Эти слова вызвали шумное одобрение не только тал Кирте, но и скифов, киммерийцев и прочих степных племён. Все они ревели, как дикие быки, и с грохотом стучали копьями о чаши своих щитов.
Я покосилась на Антиопу, которая по-прежнему не сводила глаз с Тесея. Афинянин сохранял спокойствие и выслушивал упрёки Элевтеры, не перебивая.

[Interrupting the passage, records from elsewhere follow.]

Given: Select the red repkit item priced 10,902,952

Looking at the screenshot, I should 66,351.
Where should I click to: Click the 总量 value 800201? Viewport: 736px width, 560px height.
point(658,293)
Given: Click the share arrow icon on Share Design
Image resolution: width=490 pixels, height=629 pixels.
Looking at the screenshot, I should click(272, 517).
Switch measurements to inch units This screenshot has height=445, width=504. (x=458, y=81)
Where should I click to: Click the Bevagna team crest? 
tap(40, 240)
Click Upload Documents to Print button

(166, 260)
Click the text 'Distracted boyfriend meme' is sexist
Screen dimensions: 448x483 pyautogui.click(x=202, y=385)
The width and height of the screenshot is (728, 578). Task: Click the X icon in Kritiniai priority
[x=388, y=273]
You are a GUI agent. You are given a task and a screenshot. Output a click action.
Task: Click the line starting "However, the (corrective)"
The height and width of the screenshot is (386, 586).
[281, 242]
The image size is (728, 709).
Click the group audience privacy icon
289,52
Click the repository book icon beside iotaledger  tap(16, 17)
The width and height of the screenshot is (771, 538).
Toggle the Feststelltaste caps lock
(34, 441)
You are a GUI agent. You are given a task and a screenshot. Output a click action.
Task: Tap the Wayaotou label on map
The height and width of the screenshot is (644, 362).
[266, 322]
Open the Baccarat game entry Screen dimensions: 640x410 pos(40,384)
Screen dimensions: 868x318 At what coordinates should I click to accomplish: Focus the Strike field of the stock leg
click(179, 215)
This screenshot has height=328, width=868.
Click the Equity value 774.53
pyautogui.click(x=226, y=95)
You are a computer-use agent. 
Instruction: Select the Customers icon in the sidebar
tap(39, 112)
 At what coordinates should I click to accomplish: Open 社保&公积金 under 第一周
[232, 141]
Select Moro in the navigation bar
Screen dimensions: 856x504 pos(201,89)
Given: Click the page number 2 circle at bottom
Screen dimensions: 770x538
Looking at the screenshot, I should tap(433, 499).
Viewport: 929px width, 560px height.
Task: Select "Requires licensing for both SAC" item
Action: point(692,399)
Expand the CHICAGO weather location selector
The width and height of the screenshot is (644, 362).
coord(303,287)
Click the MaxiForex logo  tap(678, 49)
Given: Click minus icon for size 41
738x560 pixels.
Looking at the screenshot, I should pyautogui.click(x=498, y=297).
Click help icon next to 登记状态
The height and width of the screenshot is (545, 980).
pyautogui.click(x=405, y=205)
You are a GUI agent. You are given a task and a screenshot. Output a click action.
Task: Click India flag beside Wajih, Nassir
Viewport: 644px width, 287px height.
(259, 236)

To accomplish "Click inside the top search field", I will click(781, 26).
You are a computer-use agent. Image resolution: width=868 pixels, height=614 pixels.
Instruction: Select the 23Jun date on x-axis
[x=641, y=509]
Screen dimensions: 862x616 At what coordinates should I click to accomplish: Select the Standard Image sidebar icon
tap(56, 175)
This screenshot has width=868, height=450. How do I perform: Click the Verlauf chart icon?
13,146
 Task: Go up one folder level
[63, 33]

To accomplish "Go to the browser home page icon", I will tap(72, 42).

— Наш афинский гость, — продолжила она, когда шум улёгся, — утверждает, будто города создают досуг. Какая чепуха! У кого больше свободного времени, как не у охотника и воина, сам род занятий которого есть развлечение? Мы, люди степи, вообще не знаем слов «тяжкий труд», ибо не делаем ничего, что не было бы нам в радость, в соответствии с предопределением творца. Дни наши проходят в радостных, угодных божествам играх, а когда приходит ночь, мы ложимся спать, ощущая приятную, здоровую усталость, благотворную и для тела и для души. Афинянин говорил о собственности, но что даёт человеку обладание вещами, кроме страха лишиться их и зависти к имеющим больше? Горожане трудятся, запёршись по своим каморкам: кузнец становится рабом своих мехов, музыкант — рабом своей лиры. Каждый смотрит на соседа как на соперника и врага. После дневных трудов горожанин валится на постель измученный, словно загнанная кляча, а просыпаясь, с ужасом думает о бремени обязательств, которые взвалил на себя сам. Тал Кирте обращаются на восток с радостью, приветствуя рассвет с изумлением, предвкушая начало счастливого дня, ибо мы отдаёмся на его волю, в отличие от горожанина, который приспосабливает день под себя. Какое высокомерие и святотатство! Пройдитесь по улицам города, о, сёстры и гости, и присмотритесь к его уродливым порождениям. За каменными стенами не протолкнуться от шлюх и мошенников, воров и фигляров. Наш гость говорит о законе, но зачем он нужен, этот закон, если существуют исконные обычаи? Он говорит об образовании, но разве для того, чтобы наставить молодёжь на верный путь, потребны специальные школы и учителя? Каждая наша девушка раскрывает сердце тем, кто помогает ей познать традиции народа. Её не приходится принуждать к этому — напротив, вряд ли кто-нибудь в силах унять её рвение. Что же до искусств, каковые расцветают в городах и преподносятся нашим гостем как доказательства преимущества городских устоев, то я скажу так. Зачем нам слушать убогое подражание соловью, когда есть возможность насладиться пением настоящей птицы? Зачем изображать небо на стене, если достаточно поднять глаза и увидеть настоящий небесный свод? Тесей, этот любитель поучений, восхваляет лекарей и их умение выхаживать хворых. Ха! Мы, жители степи, не знаем никаких болезней! Да, горожане продлевают свои дни, но это продление неестественно и направлено против природы. Когда пришло время умереть — умирай!